I looked through the photos and saw several high value items which I know belonged to the company we both used to work for, that this person didn't have permission to take, and specifically one item that had been written out of inventory as a loss when it came up missing. This is not an item you can go into any store to buy and not an item the average consumer has in thier home. Probably $20K or more in stuff. I'm not talking about a coffee mug, pens, or a calculator. I'm talking electronics and such.
Neither of us work there anymore, but it sure made me look at the former coworker differently. The weirdest part is that this guy was always trying to uncover employee theft--now I know why, to throw the track off himself.
A former co-worker put their house on the market and sent a mass e-mail with a link to the listing--I was one of the recipients.
I looked through the photos and saw several high value items which I know belonged to the company we both used to work for, that this person didn't have permission to take, and specifically one item that had been written out of inventory as a loss when it came up missing. This is not an item you can go into any store to buy and not an item the average consumer has in thier home. Probably $20K or more in stuff. I'm not talking about a coffee mug, pens, or a calculator. I'm talking electronics and such.
Neither of us work there anymore, but it sure made me look at the former coworker differently. The weirdest part is that this guy was always trying to uncover employee theft--now I know why, to throw the track off himself.
When I was a waitress at TGI Fridays and would go to other employees houses, their entire kitchen was always decked out in TGI Fridays dishes, forks, knives, glasses, steaks in the freezer and even the fake desserts you see out in the foyer.

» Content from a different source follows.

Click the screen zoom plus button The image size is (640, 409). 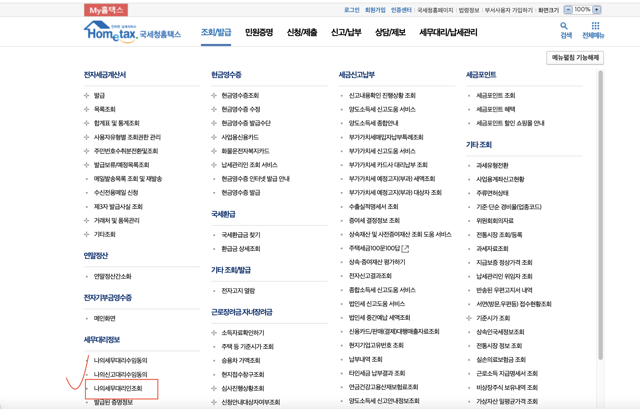coord(597,10)
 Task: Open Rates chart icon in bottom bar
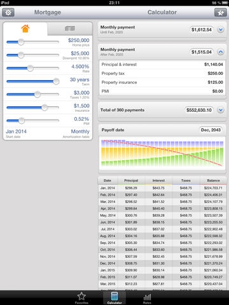click(147, 298)
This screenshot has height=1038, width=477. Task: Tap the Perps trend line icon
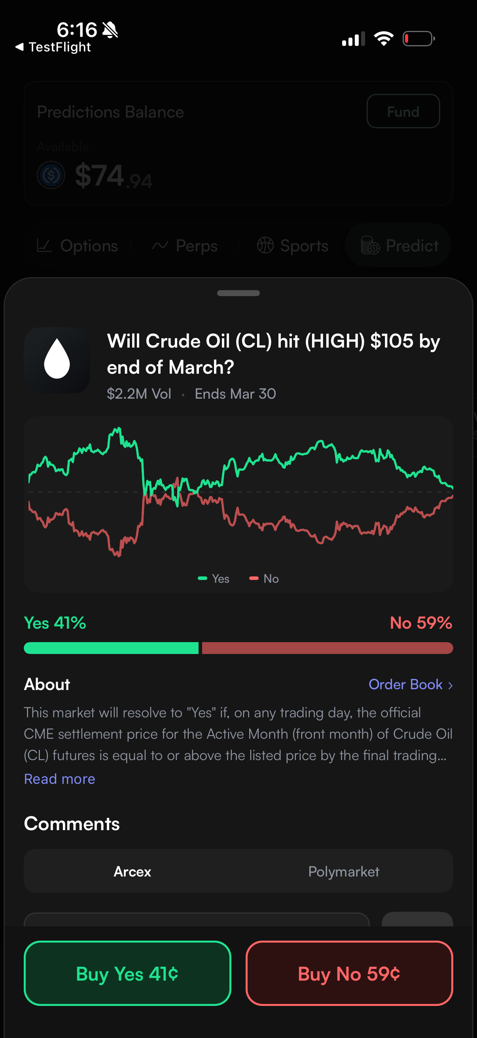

I never steal anything from employers so I was always just flabbergasted. The biggest thief was the Head Waitress.
A former co-worker put their house on the market and sent a mass e-mail with a link to the listing--I was one of the recipients.
I looked through the photos and saw several high value items which I know belonged to the company we both used to work for, that this person didn't have permission to take, and specifically one item that had been written out of inventory as a loss when it came up missing. This is not an item you can go into any store to buy and not an item the average consumer has in thier home. Probably $20K or more in stuff. I'm not talking about a coffee mug, pens, or a calculator. I'm talking electronics and such.

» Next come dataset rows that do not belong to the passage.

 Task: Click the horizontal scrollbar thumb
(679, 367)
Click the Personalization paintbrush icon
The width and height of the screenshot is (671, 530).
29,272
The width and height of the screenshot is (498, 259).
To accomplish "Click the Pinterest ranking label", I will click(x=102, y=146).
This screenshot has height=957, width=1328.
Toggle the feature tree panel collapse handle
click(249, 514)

Neither of us work there anymore, but it sure made me look at the former coworker differently. The weirdest part is that this guy was always trying to uncover employee theft--now I know why, to throw the track off himself.

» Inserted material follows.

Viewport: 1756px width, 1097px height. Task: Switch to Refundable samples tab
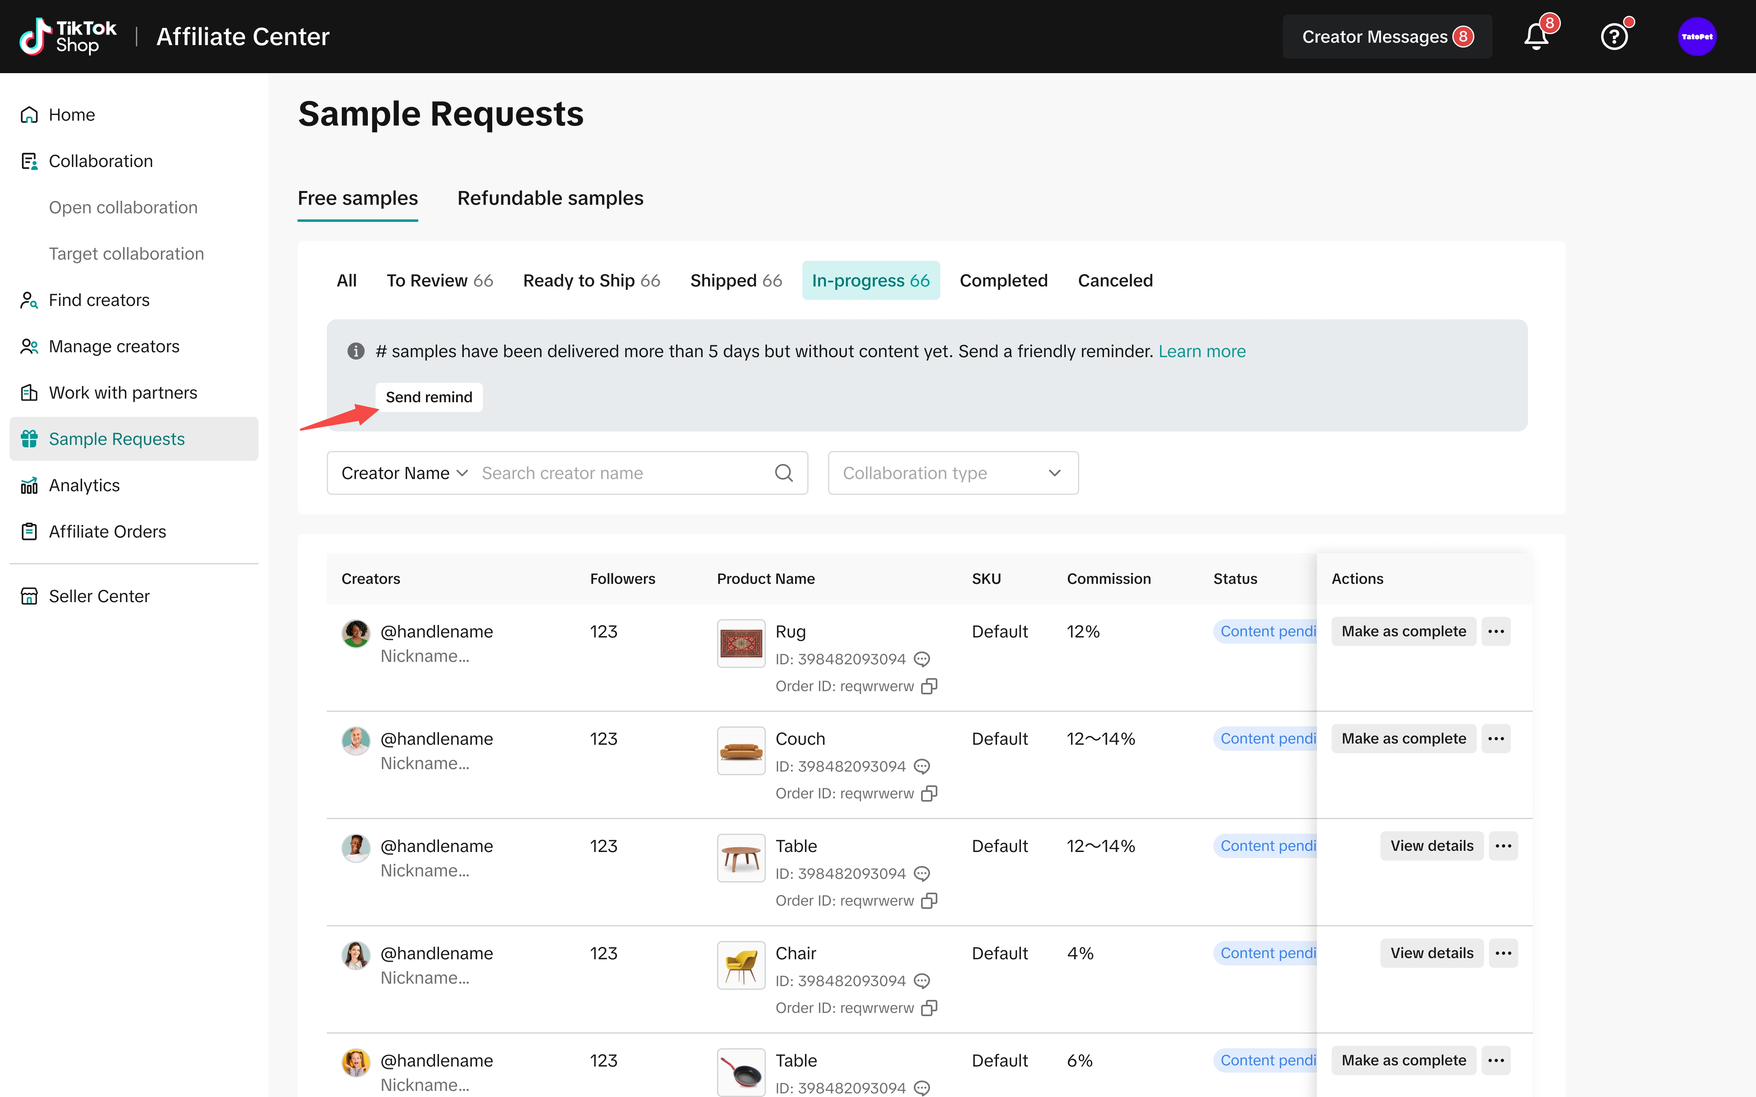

You COULD forward the Email to other people that you worked with and let them notice it on their own...
I have heard many times that the guy to go to for the "items that fell off the truck" was the head of loss prevention.
Isn't that the truth.
Our regional Loss Prevention guy for a company I used to work with (who, incidentally was the one who fired me for theft, but never actually told me what I stole, or even if I did anything wrong...but since I didn't confess he fired me?) ended up getting caught embezzeling a lot of money and running a fairly elaborate shipping scheme which let him steal all kinds of stuff. I'm sure I was just a scape goat for him.
You COULD forward the Email to other people that you worked with and let them notice it on their own...
The company was sold and I'm not sure the new owners would really care, as it doesn't affect them. If I was still working there under the original owners, I think I'd be just as guilty for not saying something.
It strikes me these folks aren't too bright. Check out the address list on that email. I wonder who else was on the list? Maybe the people who own the stolen stuff?